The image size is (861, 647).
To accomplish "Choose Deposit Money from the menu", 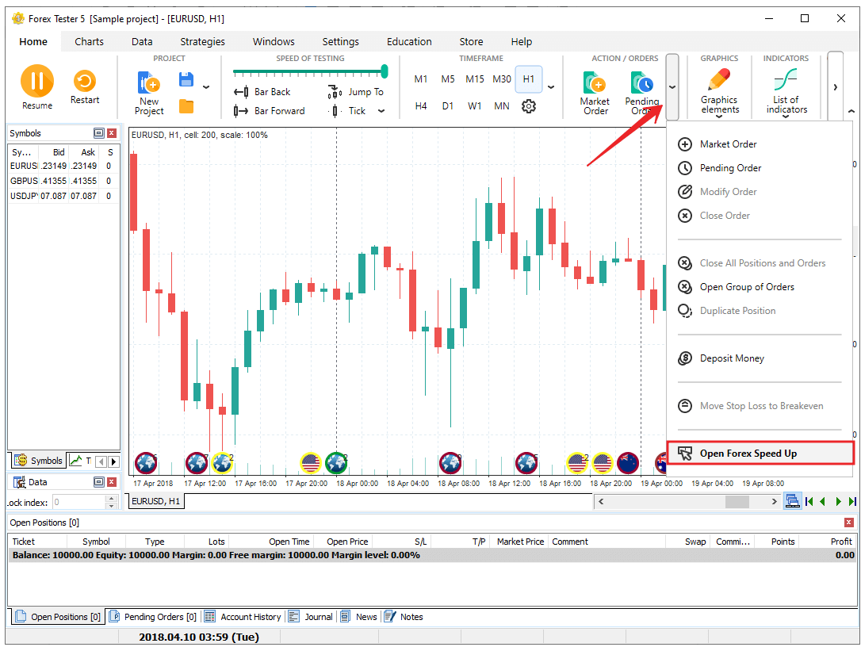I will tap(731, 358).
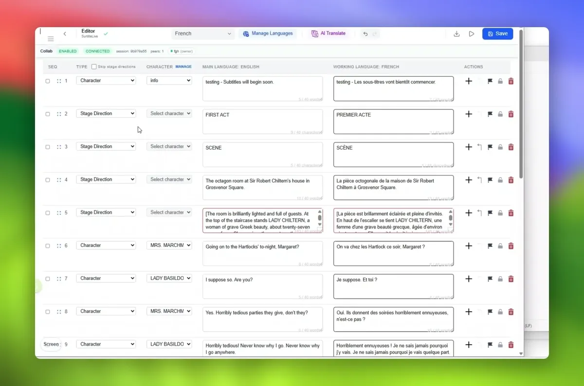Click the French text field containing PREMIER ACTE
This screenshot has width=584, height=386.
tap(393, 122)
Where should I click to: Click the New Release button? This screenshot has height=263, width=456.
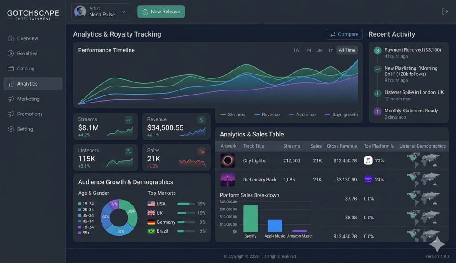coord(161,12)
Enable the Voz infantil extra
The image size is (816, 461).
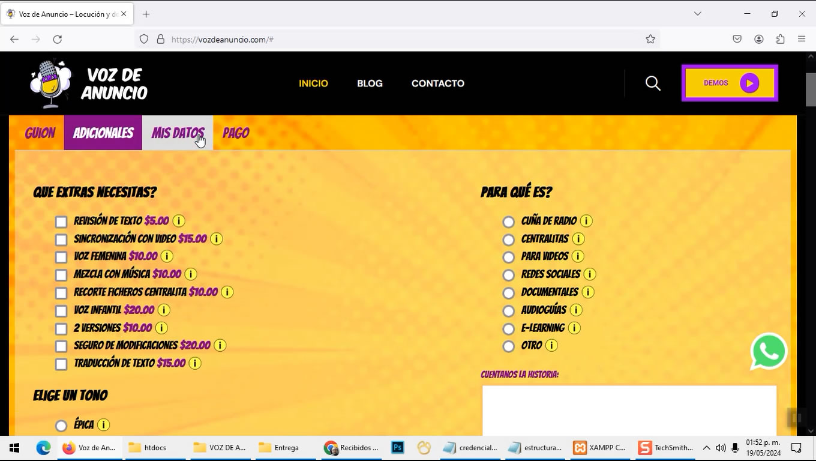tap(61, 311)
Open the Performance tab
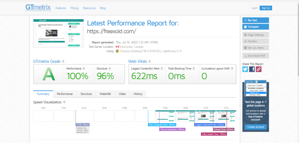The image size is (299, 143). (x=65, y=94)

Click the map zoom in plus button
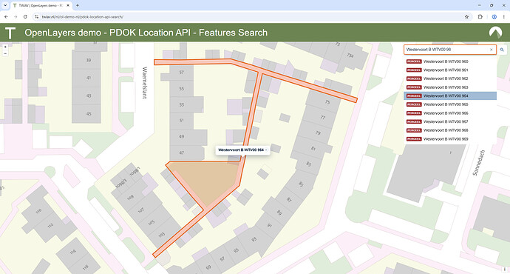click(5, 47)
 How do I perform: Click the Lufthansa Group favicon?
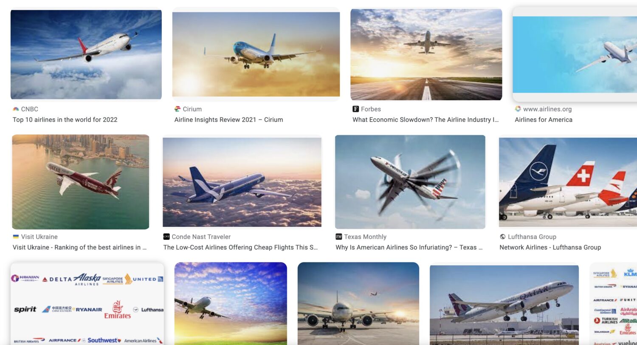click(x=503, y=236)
* * *
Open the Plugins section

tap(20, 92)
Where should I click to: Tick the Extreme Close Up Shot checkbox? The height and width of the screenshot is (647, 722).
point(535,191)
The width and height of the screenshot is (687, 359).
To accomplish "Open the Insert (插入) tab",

• EXERCISE INSTRUCTIONS:
Above are the records; print exactly the lines from the line with "The width and" to the line with "the Insert (插入)", including both, and nothing else.

• PROBLEM SOLUTION:
The width and height of the screenshot is (687, 359).
To accomplish "Open the Insert (插入) tab",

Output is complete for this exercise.